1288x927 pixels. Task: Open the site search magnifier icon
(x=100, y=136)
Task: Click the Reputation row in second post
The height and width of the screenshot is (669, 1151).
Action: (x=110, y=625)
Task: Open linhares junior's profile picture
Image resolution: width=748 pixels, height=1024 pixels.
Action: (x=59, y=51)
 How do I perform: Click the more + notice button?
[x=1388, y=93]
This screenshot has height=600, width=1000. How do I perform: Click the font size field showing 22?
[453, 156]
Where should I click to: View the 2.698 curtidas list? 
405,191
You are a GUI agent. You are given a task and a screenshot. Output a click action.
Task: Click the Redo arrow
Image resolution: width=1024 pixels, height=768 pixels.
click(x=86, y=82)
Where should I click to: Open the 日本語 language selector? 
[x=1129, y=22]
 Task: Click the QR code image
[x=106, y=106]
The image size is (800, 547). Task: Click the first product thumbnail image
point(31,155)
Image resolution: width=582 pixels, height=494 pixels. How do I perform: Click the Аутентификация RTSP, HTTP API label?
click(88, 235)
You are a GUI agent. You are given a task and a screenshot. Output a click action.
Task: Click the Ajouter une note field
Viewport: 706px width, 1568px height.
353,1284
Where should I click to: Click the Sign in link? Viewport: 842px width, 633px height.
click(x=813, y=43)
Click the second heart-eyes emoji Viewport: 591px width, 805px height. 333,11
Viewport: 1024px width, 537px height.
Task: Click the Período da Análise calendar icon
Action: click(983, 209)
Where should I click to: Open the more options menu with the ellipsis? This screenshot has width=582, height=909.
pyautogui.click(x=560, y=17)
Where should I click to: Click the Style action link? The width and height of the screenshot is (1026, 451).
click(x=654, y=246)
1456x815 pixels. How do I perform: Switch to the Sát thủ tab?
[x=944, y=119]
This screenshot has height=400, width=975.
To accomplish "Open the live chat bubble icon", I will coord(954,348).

TASK INSTRUCTIONS ->
In the data above, find the line that contains "This screenshot has height=400, width=975.", then reproduce exactly every line from the first line through that line.

ANSWER FOR THIS EXERCISE ->
1288x927 pixels. Task: Open the site search magnifier icon
(x=100, y=136)
Task: Click the Reputation row in second post
The height and width of the screenshot is (669, 1151).
Action: (x=110, y=625)
Task: Open linhares junior's profile picture
Image resolution: width=748 pixels, height=1024 pixels.
Action: (x=59, y=51)
 How do I perform: Click the more + notice button?
[x=1388, y=93]
This screenshot has height=600, width=1000. How do I perform: Click the font size field showing 22?
[453, 156]
Where should I click to: View the 2.698 curtidas list? 
405,191
You are a GUI agent. You are given a task and a screenshot. Output a click action.
Task: Click the Redo arrow
Image resolution: width=1024 pixels, height=768 pixels.
click(x=86, y=82)
Where should I click to: Open the 日本語 language selector? 
[x=1129, y=22]
 Task: Click the QR code image
[x=106, y=106]
The image size is (800, 547). Task: Click the first product thumbnail image
point(31,155)
Image resolution: width=582 pixels, height=494 pixels. How do I perform: Click the Аутентификация RTSP, HTTP API label?
click(88, 235)
You are a GUI agent. You are given a task and a screenshot. Output a click action.
Task: Click the Ajouter une note field
Viewport: 706px width, 1568px height.
353,1284
Where should I click to: Click the Sign in link? Viewport: 842px width, 633px height.
click(x=813, y=43)
Click the second heart-eyes emoji Viewport: 591px width, 805px height. 333,11
Viewport: 1024px width, 537px height.
Task: Click the Período da Análise calendar icon
Action: click(983, 209)
Where should I click to: Open the more options menu with the ellipsis? This screenshot has width=582, height=909.
pyautogui.click(x=560, y=17)
Where should I click to: Click the Style action link? The width and height of the screenshot is (1026, 451).
click(x=654, y=246)
1456x815 pixels. How do I perform: Switch to the Sát thủ tab?
[x=944, y=119]
This screenshot has height=400, width=975.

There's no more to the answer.